**What to work on**
Each line from the one containing "Image resolution: width=976" through the last line of the data below should be printed exactly, please, with any pictures omitted.

---------- Supplied data

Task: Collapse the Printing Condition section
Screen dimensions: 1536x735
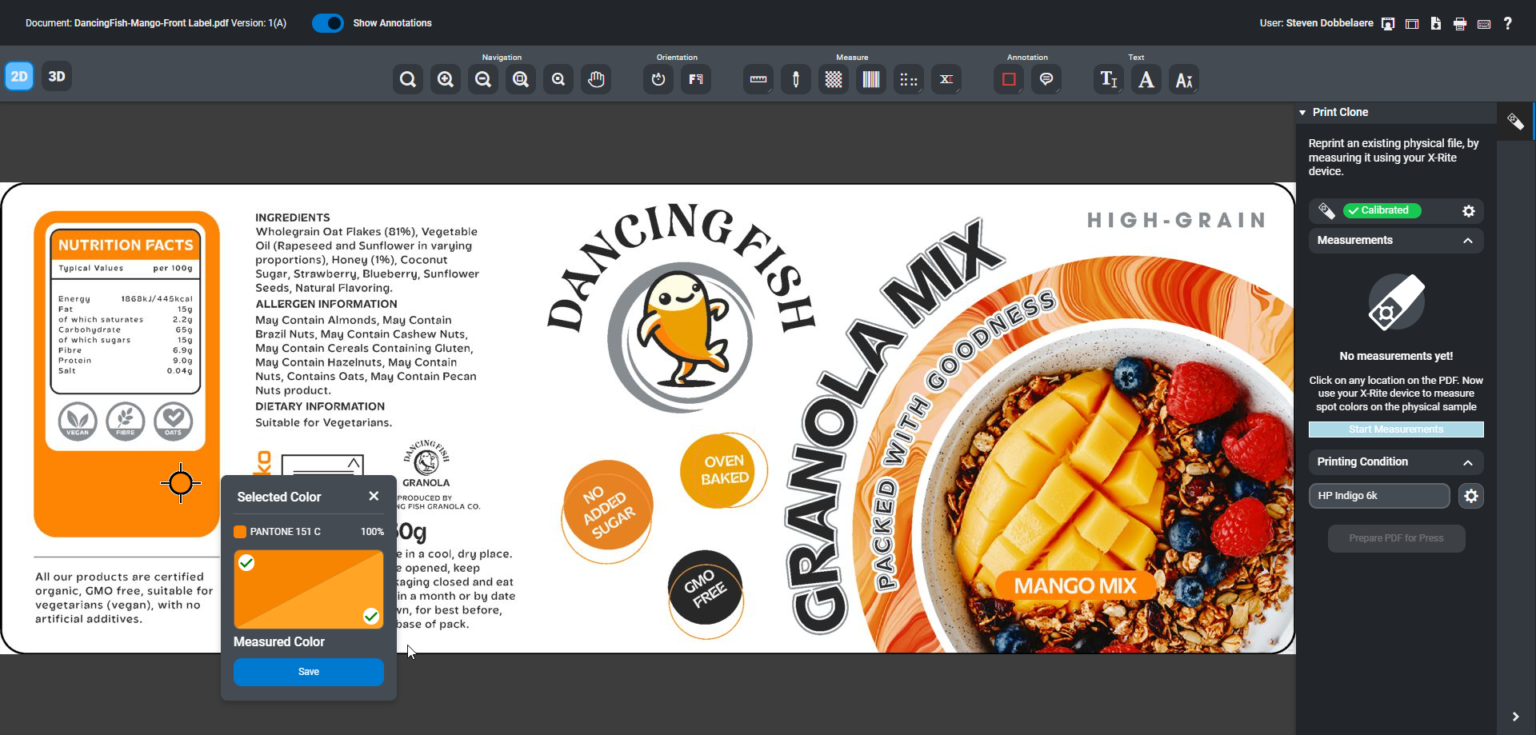Action: click(x=1467, y=463)
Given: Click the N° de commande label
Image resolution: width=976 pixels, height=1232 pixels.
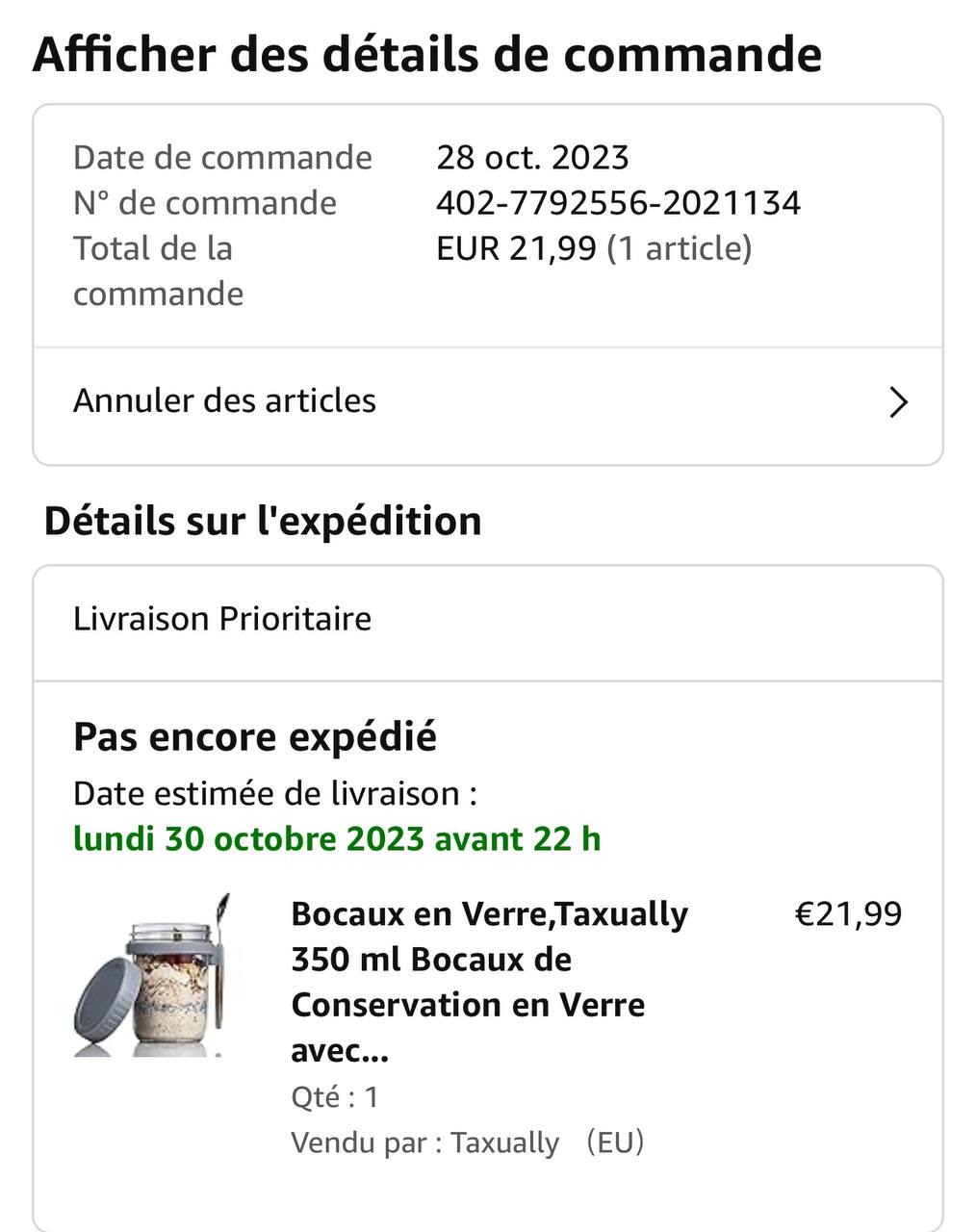Looking at the screenshot, I should pos(205,203).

--------------------

**Expected output**
Image resolution: width=976 pixels, height=1232 pixels.
Looking at the screenshot, I should pos(205,203).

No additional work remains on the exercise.